June riu e apresentou-se. Logo seus copos estavam cheios, de acordo com Bob, pela conta da casa. Em poucos minutos, ambos já haviam bebido o suficiente para ficarem levemente zonzos. Não precisava de uma longa conversa ou de prestar muita atenção nele, apenas à companhia daquela garotinha de olhos azuis era o suficiente para que se esquecesse de seus problemas.

Uma música country tocava ao fundo e Steven não parava de remexer os pés, no ritmo da canção. June já estava irritada em vê-lo daquela forma e levantou-se.

- Vamos dançar – ela o puxou da cadeira.

- Cuidado com o copo – Steven deu uma golada, bebendo todo o resto do liquido – Você tem certeza disso?

- Ande, vamos! – ela sorriu enquanto o arrastava.

Entre tropeços e risadas, criaram uma coreografia apenas deles. Steven a rodopiava pelo salão e a puxava de volta em encontro com o seu corpo. Ela afastava-se e remexia os quadris de forma exagerada.

Não parecia existir mais nada além daquele momento. Para ambos. Era como se todos os problemas lá fora fossem apenas poeira e estivesse indo embora com o vento. Nada poderia alcança-los ou tocá-los.

Perderam a noção do tempo que passaram lá dentro. Entre copos, danças e um dueto mal sucedido no karaokê – mais riam do que cantavam. Saíram de lá quando o dia já amanhecia.

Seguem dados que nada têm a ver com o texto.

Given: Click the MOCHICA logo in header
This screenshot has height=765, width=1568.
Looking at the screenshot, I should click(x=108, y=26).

Os dois não poderiam ir embora naquele estado, Steven mal conseguia manter-se de pé, June encontrava-se ainda pior. O primeiro hotel que encontraram pelo caminho fora escolhido como a morada por algumas horas.

- Olha o tamanho dessa cama – ela gritou depois de se jogar no colchão - Ela é grande demais ou eu estou tão bêbada que aqui parece o paraíso?

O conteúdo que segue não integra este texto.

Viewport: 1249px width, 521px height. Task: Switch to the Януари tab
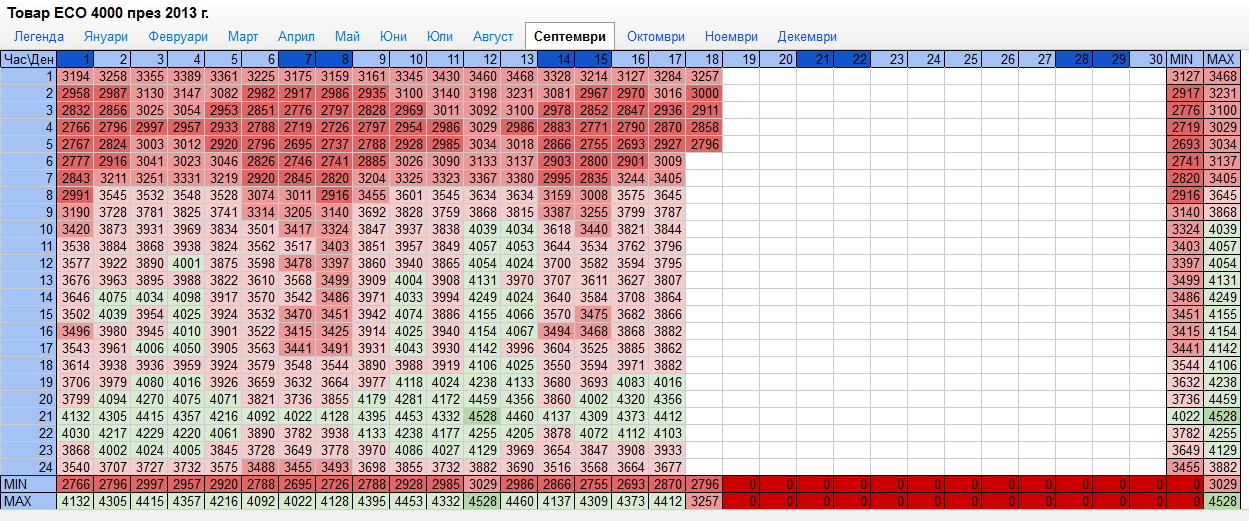(100, 36)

- Não sei – Steven se deitou ao lado dela – Acho que estamos bêbados. Meus pés não cabem aqui.

A loura gargalhou, engasgando com o ar que entrava em seus pulmões, por vezes chegava a fazer um barulho estranho com o nariz. Steven não conseguia parar de rir, mesmo que perguntasse a si mesmo o que tinha de tão engraçado ali.

- O que acha de fugirmos? – ele perguntou, deitando-se do lado dela – Podemos passar o resto da vida na estrada, provar todos os tipos de bebidas, visitar todos os lugares.

- Eu gostaria muito de fazer isso com você – June sorriu – mas você tem uma banda. Não pode deixa-los na mão.

- E você? – Steven perguntou.

- Eu o que?

- Você tem algo que não pode deixar para trás?

Ela ficou em silêncio por um longo tempo. Sua respiração estava começando a ficar lenta. Estava prestes a dormir. Steven tocou a testa dela com a sua e esperou pacientemente por uma resposta.

- Eu acho que não.

Finalmente ela respondeu. De forma tão baixa e quase inaudível que não o fez querer continuar o assunto. Então ele apenas fechou os olhos e deixou-se embalar pelo sono.